Between the adrenaline crash of the race, the interviews, the endless airport chaos, and now the seventeen-hour flight from Melbourne — I felt like I was walking through mud.

Not just my limbs.
My head, too.

Second place.

Second again.

I couldn't shake it — the feeling of that near-win burning behind my ribs, like a bruise you keep poking because maybe it'll stop hurting if you push hard enough.

Red flags. A two-second gap turned into a three-place shuffle and I clawed back to second — but still... not first.

"I still should've had it," I muttered under my breath, mostly to myself.

Kimi hummed as we reached the gate. "You'll get the next one. It was still a monster drive."

I didn't reply. Not really out of sulking — just too drained to speak optimism into existence.

We walked down the long, familiar driveway toward my house, the automatic porch light flickering on above the front door. My fingers slid into my pocket and found my key out of muscle memory.

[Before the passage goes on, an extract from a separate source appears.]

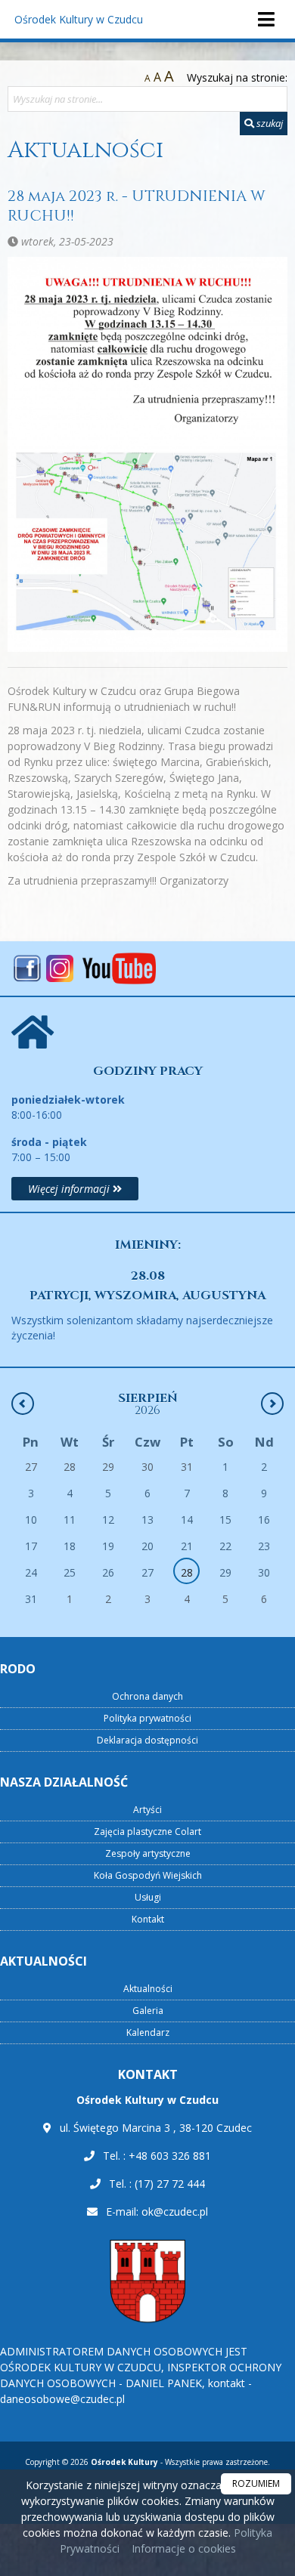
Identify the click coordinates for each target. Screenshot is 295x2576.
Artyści (147, 1809)
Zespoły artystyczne (148, 1853)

I unlocked the door and motioned for him to step in first, the soft click of our shoes swallowed by the dark.

The house was quiet. Still. That strange kind of silence only a full, sleeping house can create — warm and lived in, but holding its breath.

"Your room should be empty," I whispered, closing the door behind us and flicking on just one low light by the entrance.

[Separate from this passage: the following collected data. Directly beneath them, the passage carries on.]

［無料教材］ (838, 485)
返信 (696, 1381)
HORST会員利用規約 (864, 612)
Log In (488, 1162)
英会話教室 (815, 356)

Kimi dropped his bag to the floor without care, his body moving like it was on autopilot. "Yeah, yeah. My room."

I narrowed my eyes at him, whisper-hissing, "Can you not stomp around like an elephant? There's a child sleeping here."

He raised an eyebrow at me and grinned — sleepily, smugly. "Right. Because you're basically a mum now, huh?"

I gave him a light shove. "Shut up. Go shower and sleep, I beg."

But he kept going, just to get on my nerves.

"You'll be saying the same thing when you and Kyra have a kid," he said with a crooked smirk.

I froze.
Only a second.
Just enough that it registered.

Then I rolled my eyes again, more out of habit than anything, but the words had landed somewhere deeper than he probably intended.

My fingers paused on the light switch.
My chest felt full in a weird, fluttering way.

"When Kyra and I have a kid..."

It sounded like a joke coming from him — but it didn't feel like one.

That thought...
It stayed.

More than the red flag.
More than second place.
More than the flight or the sweat or the weight of my half-empty stomach.

I looked down the hallway, where I knew my girl was fast asleep.

A kid.

A family.

That kind of love, growing into something bigger than just us.

I swallowed quietly, not letting Kimi see the slight shake in my breath.